BRAVIO, PALIO DEI TERZIERI, SARACINO, RUZZI: RIVALITA’ VERA, PATHOS O FICTION?

Di manifestazioni e rievocazioni storiche basate sulla rivalità tra contrade, nel nostro territorio ce ne sono parecchie. Alcune sono anche di elevatissimo spessore sotto il profilo spettacolare. Tutte hanno radici storiche antiche che affondano nel medievo e nel rinascimento, un po’ come il palio per antonomasia. Quello di Siena. Ma di Palio di Siena ce n’è uno. Il resto è… fiction. Fatta bene in molti casi, ma fiction. E ogni tanto la discussione sulla rivalità vera o meno tra contradaioli, sul pathos delle disfide, sull’autenticità di certe tradizioni riaffiora. Ne ha parlato su facebook, brillantemente come sempre, Riccardo Lorenzetti. E’ inevitabile e giusto che succeda. Perché si tratta, comunque, di manifestazioni importanti. Il Bravìo delle Botti di Montepulciano e il Palio dei Terzieri di Città della Pieve, per esempio richiamano entrambi diverse migliaia di spettatori. Non solo nel giorno della sfida, ma anche nei giorni precedenti.
In entrambi i casi il numero dei figuranti, la ricercatezza dei costumi, la cura dei particolari (capigliature, barbe, armi, per gli uomini, monili per le donne..) sono superiori addirittura al palio di Siena. I cortei storici del Bravìo e del Palio pievese, ma anche tutte le manifestazioni preliminari (il Corteo dei ceri a Montepulciano, o il mercato e le battaglie tra sgherri a Città della Pieve) sono strabilianti e riescono veramente ad evocare atmosfere di 500 anni fa. Sono superiori e più curati del “contorno” del Palio di Siena, perché a Siena quello che conta è la corsa. Il palio. Non il contorno. E nemmeno l’audience turistica…
A Montepulciano e Città della Pieve, due città per molti versi speculari e dirimpettaie, sentinelle sulla Valdichiana e culle d’arte e di storia, patria di illustri personaggi, invece le due manifestazioni significano molto anche e soprattutto in termini turistici. La gara conta, sì. Ma per pochi. E tre giorni dopo, esauriti gli sfottò per gli sconfitti, tutto torna come prima. E se ne riparla l’anno dopo. A Siena no. A Siena il palio non finisce mai.

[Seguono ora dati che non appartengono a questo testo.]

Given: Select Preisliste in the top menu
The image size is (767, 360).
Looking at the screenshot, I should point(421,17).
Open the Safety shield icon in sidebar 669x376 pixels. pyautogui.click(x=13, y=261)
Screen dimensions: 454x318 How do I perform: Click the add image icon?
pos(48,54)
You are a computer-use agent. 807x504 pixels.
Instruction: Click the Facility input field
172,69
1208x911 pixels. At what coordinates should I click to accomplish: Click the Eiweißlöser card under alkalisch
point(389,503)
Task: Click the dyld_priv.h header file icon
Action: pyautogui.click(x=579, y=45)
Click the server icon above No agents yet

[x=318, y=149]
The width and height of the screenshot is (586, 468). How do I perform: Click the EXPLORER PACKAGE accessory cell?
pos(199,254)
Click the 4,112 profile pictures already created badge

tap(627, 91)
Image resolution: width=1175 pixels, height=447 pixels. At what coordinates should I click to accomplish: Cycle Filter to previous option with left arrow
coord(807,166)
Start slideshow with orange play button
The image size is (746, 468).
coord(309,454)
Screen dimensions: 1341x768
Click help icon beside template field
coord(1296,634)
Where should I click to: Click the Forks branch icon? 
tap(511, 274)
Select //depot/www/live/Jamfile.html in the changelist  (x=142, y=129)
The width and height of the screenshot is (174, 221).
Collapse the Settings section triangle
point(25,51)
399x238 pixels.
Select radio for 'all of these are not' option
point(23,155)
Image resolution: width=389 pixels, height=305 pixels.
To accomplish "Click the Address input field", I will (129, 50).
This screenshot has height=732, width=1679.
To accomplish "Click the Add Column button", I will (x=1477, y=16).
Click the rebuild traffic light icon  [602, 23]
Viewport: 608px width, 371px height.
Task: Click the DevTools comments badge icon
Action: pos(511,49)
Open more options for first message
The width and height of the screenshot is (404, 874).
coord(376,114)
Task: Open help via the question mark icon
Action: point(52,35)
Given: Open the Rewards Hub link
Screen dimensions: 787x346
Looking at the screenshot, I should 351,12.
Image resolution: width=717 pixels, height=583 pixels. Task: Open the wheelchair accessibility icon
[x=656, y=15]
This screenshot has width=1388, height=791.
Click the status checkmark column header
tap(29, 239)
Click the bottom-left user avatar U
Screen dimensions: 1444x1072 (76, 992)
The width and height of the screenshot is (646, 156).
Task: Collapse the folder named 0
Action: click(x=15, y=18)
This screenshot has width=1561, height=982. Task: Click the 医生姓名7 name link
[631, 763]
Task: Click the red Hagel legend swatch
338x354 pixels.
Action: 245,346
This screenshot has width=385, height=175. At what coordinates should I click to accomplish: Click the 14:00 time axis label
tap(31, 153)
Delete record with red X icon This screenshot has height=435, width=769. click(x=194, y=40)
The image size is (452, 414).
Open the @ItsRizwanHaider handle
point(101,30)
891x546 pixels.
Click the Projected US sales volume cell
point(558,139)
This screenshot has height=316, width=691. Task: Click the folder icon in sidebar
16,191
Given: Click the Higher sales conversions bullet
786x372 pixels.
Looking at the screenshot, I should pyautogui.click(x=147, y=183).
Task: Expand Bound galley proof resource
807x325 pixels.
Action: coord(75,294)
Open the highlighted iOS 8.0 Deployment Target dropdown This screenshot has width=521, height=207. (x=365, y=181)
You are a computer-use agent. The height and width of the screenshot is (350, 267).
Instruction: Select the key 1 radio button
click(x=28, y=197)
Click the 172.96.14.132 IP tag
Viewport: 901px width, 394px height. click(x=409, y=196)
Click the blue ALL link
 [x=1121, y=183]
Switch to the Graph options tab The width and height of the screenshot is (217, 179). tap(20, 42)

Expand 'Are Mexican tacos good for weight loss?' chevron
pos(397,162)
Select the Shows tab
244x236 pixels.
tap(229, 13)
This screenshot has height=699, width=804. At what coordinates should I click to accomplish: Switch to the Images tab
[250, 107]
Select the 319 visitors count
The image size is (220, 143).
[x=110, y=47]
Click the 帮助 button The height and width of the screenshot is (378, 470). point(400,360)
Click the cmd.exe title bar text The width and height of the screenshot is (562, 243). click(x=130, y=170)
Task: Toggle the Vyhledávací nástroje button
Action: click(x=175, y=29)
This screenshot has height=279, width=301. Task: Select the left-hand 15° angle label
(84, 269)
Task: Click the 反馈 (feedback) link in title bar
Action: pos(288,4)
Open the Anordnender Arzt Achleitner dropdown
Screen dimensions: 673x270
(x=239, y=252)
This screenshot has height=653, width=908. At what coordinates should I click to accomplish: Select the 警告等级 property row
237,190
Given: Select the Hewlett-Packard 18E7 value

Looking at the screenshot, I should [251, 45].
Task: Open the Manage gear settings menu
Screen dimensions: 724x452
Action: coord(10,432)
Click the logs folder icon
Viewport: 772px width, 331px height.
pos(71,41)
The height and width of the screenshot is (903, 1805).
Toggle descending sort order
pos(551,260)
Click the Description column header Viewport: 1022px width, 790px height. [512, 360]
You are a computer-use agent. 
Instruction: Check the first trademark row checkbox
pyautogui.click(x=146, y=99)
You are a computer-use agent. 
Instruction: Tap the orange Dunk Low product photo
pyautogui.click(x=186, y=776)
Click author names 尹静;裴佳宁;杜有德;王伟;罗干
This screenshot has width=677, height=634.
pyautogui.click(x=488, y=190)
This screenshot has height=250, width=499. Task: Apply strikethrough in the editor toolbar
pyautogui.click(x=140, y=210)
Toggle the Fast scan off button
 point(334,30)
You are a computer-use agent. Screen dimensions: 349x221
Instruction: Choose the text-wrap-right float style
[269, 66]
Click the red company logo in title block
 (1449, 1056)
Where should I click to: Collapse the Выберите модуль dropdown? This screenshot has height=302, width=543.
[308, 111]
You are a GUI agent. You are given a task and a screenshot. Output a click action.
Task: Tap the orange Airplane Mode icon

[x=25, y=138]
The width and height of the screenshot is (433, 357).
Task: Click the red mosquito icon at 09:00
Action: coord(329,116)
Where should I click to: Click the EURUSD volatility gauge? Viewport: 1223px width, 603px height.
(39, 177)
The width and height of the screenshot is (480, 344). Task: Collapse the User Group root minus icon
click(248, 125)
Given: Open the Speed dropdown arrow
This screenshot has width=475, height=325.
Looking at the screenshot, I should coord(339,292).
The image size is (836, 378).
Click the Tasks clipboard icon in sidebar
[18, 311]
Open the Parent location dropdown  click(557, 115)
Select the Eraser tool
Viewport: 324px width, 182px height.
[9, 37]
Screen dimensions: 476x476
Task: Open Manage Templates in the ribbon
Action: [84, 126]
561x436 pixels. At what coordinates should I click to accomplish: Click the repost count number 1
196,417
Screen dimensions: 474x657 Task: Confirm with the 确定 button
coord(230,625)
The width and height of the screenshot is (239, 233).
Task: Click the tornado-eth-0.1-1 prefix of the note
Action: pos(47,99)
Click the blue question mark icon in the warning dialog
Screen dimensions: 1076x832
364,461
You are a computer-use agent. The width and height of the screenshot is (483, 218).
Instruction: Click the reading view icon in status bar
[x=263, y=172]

Manifestazioni come il Bravìo o il Palio di Città della Pieve, sebbene attingano a tradizioni antiche e conosciute, quindi abbiano un substrato storico autentico, tanto “storiche” non sono. Infatti sono nate negli anni ’70, cioè 40 anni fa soltanto, per iniziativa di qualche volonteroso, di solito dei preti… Le contrade sono magari il frutto e il lascito delle antiche divisioni della città in quartieri (quello dei nobili, quello dei chierici, quello del popolo o di determinate corporazioni e determinati mestieri… ) ma la rivalità tra esse è cosa assai recente e per lo più inventata ad uso e consumo della manifestazione stessa… Il pathos c’è, ma è più o meno come il tifo calcistico. L’appartenenza contradaiola non è nel sangue, come a Siena… E’ cosa recente. Acquisita. Indotta dalla voglia di fare qualcosa. A Montepulciano o Città della Pieve nessuno ti battezza in contrada. E se lo fa esagera. Scimmiotta qualcos’altro…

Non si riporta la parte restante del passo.